Ideas for the Business Review of PeopleSoft Roles & Permission Lists

Hi - I'm throwing out a question to the PeopleSoft Financials community about the best practice or their method of faciliating a business review of PeopleSoft permission lists and roles.  We have not established a timetable for how often this review is done, but right now, I'm trying to determine if there is a better way to review the access rather than walking through a role page by page in a production-like environment using a user profile that contains only the role being reviewed.  It is a tedious process, and I have considered providing queries that show access and control levels on each page - but it can be very cryptic.

Does anybody have a process that works well for them?  Is anybody having their business teams perform this review?

Thanks!

Application security…one of my favorite topics! 

Quarterly reviews tend to be a typical standard for a business review.  That is what I've followed for every ERP application and has held up to auditor scrutiny thus far.  The trick is to keep it a manageable size so that the business review is timely, balancing the burden on management while still being an effective control.  One of the best practices is to establish access standards by job code and use dynamic assignment to provision those roles by job code.  Dynamic assignment strengthens the control environment and lets auditors perform more testing of the preventative, system controls rather than the manual detective control of a periodic review.  In fact, when we perform quarterly reviews, we do not require management to review the dynamically assigned roles because they are provisioned according to defined business rules rather than subjective ad-hoc requests.

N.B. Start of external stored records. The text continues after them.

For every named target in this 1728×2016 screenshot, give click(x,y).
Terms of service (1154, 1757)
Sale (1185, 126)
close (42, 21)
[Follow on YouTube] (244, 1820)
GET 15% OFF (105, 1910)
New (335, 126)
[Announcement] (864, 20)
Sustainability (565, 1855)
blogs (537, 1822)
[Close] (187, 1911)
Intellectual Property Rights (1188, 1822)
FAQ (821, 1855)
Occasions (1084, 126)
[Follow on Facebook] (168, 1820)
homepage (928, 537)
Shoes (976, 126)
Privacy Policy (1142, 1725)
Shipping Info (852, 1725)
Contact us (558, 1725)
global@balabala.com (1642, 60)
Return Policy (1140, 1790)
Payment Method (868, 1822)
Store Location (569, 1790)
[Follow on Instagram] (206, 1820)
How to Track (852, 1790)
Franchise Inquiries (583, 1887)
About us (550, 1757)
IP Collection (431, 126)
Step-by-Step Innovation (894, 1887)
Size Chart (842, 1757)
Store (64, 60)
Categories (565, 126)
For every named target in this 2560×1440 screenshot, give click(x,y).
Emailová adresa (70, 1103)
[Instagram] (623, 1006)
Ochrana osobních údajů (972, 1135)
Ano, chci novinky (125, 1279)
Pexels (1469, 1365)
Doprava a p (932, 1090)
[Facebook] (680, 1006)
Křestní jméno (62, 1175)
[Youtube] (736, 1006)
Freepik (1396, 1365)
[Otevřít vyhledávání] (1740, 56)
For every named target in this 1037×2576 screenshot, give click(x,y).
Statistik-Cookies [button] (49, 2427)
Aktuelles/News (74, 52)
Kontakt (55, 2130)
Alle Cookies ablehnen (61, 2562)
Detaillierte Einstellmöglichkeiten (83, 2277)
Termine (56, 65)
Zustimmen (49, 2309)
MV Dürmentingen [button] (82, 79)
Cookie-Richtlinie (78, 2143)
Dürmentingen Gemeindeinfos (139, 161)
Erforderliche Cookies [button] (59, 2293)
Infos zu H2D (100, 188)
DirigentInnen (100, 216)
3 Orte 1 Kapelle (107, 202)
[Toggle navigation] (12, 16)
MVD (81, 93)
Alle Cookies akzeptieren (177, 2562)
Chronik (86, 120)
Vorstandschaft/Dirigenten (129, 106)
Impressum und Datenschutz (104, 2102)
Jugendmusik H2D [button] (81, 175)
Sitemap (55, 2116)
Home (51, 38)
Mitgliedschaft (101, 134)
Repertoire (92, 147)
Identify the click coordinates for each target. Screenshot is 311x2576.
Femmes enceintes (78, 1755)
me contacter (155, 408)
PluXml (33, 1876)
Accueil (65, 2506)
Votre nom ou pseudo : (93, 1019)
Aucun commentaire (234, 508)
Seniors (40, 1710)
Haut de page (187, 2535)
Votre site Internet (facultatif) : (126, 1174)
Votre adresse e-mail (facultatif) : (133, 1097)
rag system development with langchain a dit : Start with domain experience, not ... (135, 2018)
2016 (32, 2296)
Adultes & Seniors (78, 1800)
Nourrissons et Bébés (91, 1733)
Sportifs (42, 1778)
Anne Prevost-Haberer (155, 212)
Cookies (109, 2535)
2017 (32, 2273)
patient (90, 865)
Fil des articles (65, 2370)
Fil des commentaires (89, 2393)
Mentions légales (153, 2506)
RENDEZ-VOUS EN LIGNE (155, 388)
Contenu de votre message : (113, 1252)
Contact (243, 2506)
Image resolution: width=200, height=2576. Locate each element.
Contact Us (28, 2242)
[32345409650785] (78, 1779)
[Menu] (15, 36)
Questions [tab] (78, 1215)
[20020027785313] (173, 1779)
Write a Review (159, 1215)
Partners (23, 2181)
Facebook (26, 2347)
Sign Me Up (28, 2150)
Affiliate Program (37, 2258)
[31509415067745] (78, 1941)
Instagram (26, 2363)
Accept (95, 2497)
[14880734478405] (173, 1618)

Another practice to help manage the burden of management review is to make the first quarterly review of the year a full certification, in other words managers review all static assigned roles for all users under their management.  Each subsequent quarter the only user roles reviewed are new assignments since the previous quarter.  In other words, only the changes since the annual full certification are reviewed in quarters 2-4.  There are certain roles that should be flagged as "sensitive" requiring specialized reviews.  These are roles used for system administration/configuration.  These are always reviewed every quarter by key IT or business managers.  Additionally, we have logging enabled on security tables so that we can automatically detect whether a user has modified their own access which could potentially be a violation of a key segregation of duties control over the entire process of provisioning access.

Annette makes a great point about GRC applications.  They can be very helpful in terms of reviewing for segregation of duties.  Once certain roles, permissions, pages, etc. are defined as conflicting combinations, the user role assignments can be objectively compared to the rule set rather than subjectively reviewed by a manager.  I've also used GRC application as a library to document what is an effective mitigating control for potential access conflicts as well as a repository for retaining evidence of performing these mitigating controls for detected conflicts.

I write a query of the People and roles, making sure the Role Descriptions adequaetly describe the access that the Role has.  Next do a pivot table of the data showing the People in the the rows and the Roles in the Columns.  It needs to be filtered by the area or department, so you have to determine a way to include that information in the data.  One way to do this is to name all of your Roles by module like XX_AP, XX_GL, XX_PO where XX is your company identifier and the next two Characters are the module.  this way you can create a separate pivot table for GL, AP, Purchasing, etc.

At my old company, we had to review the roles and permission lists with our audit and financial compliance group yearly.  We were a business functional group.  My AP expert kept an excel spreadsheet of the AP roles, what permissions they had (update, read, no access).  We then married that excel sheet with a report from our IT security team which told us who (by userid), had those roles.  We then had a macro created which attached the HR data to obtain the person’s manager and then had each manager reapprove their persons access.  It was involved but over time we automated as much as we could by using both business functional people and IT people.

We dump the security tables into a tool called Governance Minder that we use for security reviews by the business for other software reviews.  We made sure we input a good long description on the role in order to facilitate this review.  The business managers are then responsible for reviewing and approving each person that reports to them on a quarterly basis that they have the appropriate roles.  Additionally I review quarterly a subset of the roles to ensure there are no segregation of duty issues and the roles are appropriately assigned as I am the official system owner of all PeopleSoft modules.  I also review on a quarterly basis any changes to roles/permission lists.  I do all of my reviews through queries.